From the records that follow, return exactly the lines beginning at the one that contains "How do I perform: Choose" and ending at the one that contains "The width and height of the screenshot is (988, 429).", pictures left out.

Screenshot grounding data
::::::::

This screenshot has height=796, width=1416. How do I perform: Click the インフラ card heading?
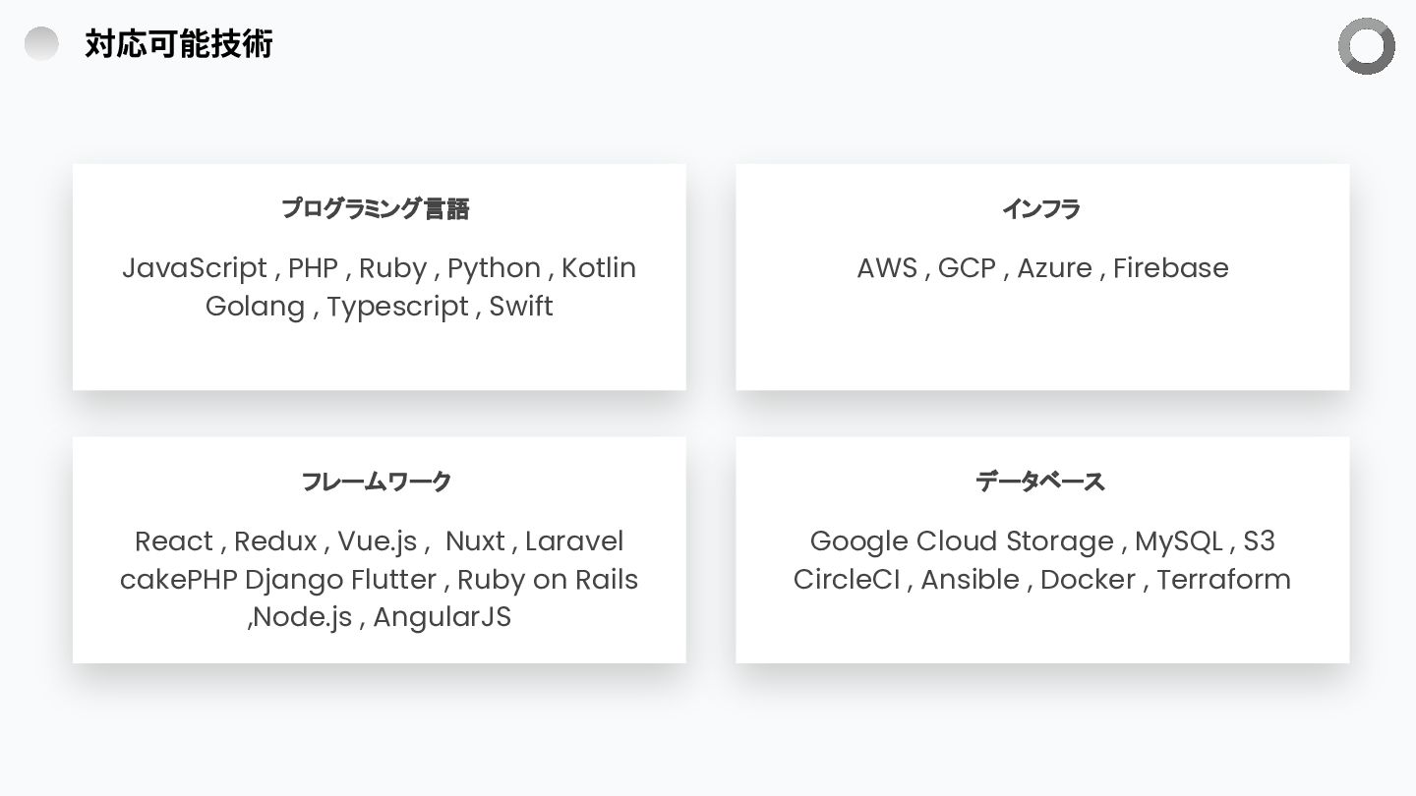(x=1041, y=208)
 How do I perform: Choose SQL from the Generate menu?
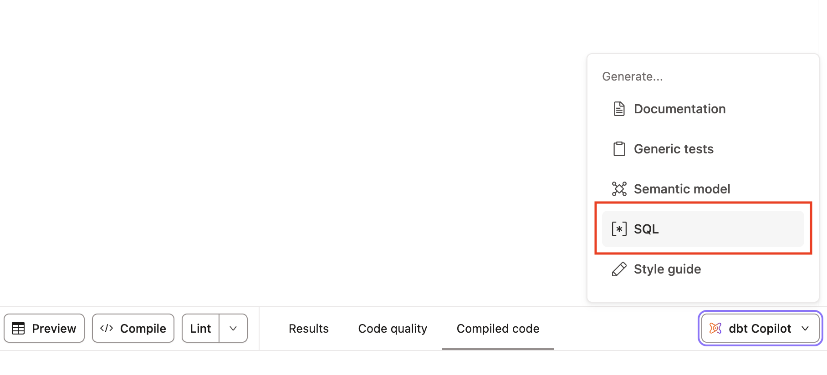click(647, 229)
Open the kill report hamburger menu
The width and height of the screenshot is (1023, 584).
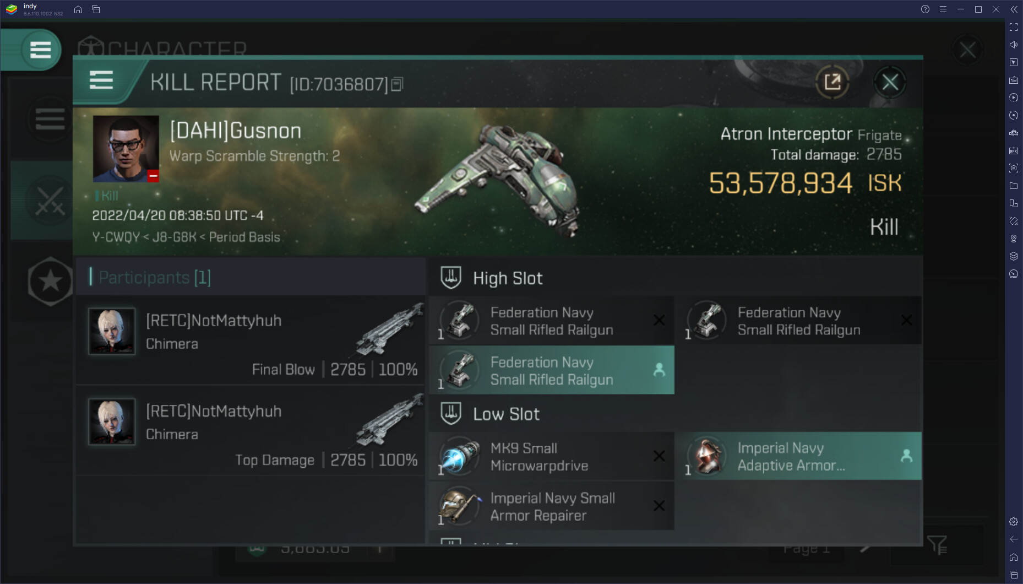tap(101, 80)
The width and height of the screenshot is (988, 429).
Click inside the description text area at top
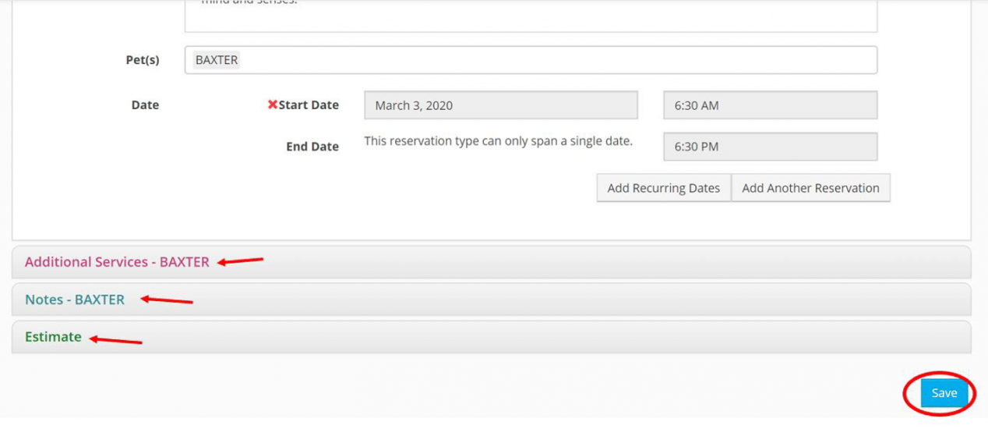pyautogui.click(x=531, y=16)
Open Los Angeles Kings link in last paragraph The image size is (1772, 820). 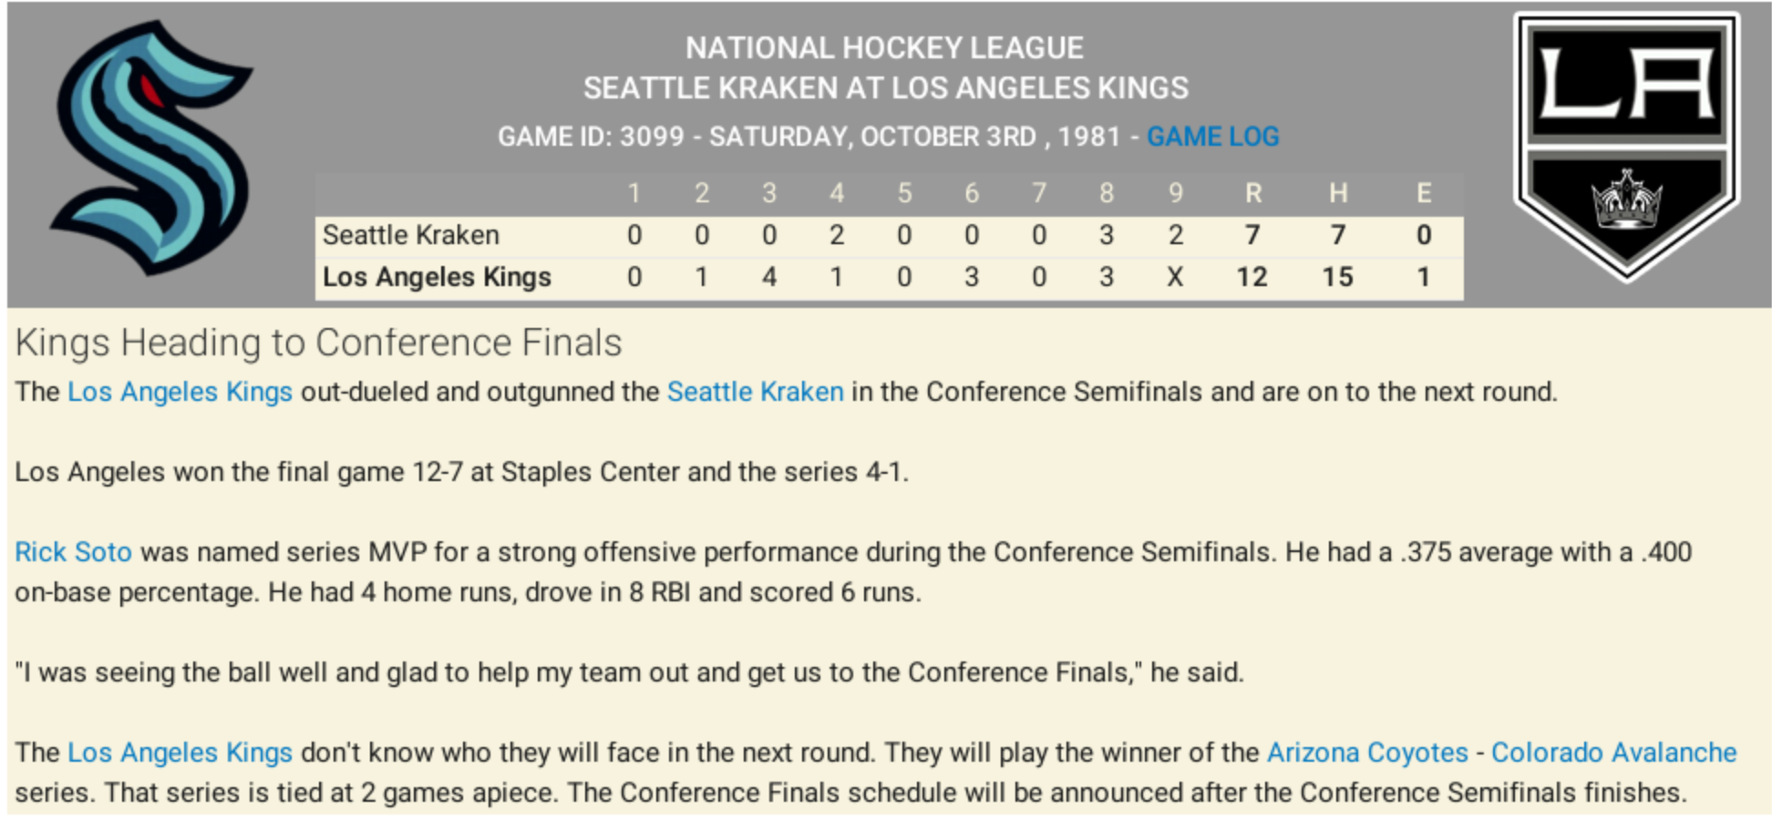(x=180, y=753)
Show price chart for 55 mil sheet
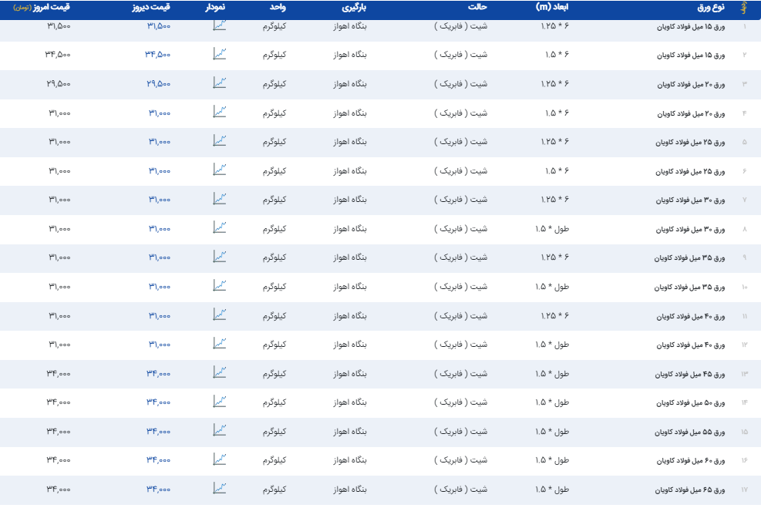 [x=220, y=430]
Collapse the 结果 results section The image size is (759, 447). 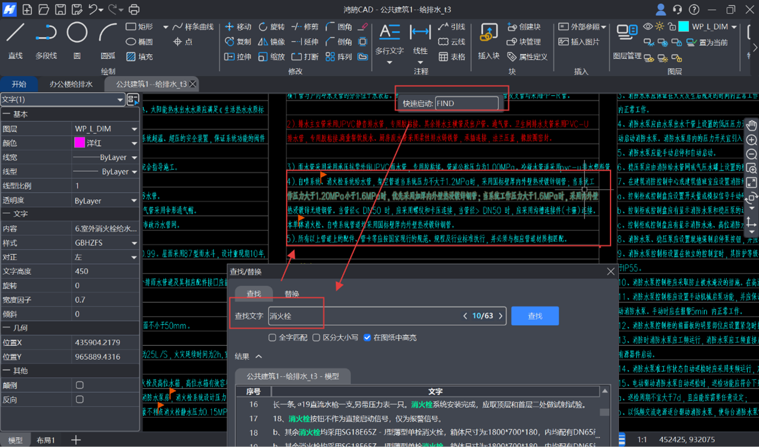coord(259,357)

::::::::

» **Written response**
 How do I perform: Choose SQL from the Generate menu?
click(647, 229)
Open the kill report hamburger menu
The width and height of the screenshot is (1023, 584).
tap(101, 80)
The width and height of the screenshot is (988, 429).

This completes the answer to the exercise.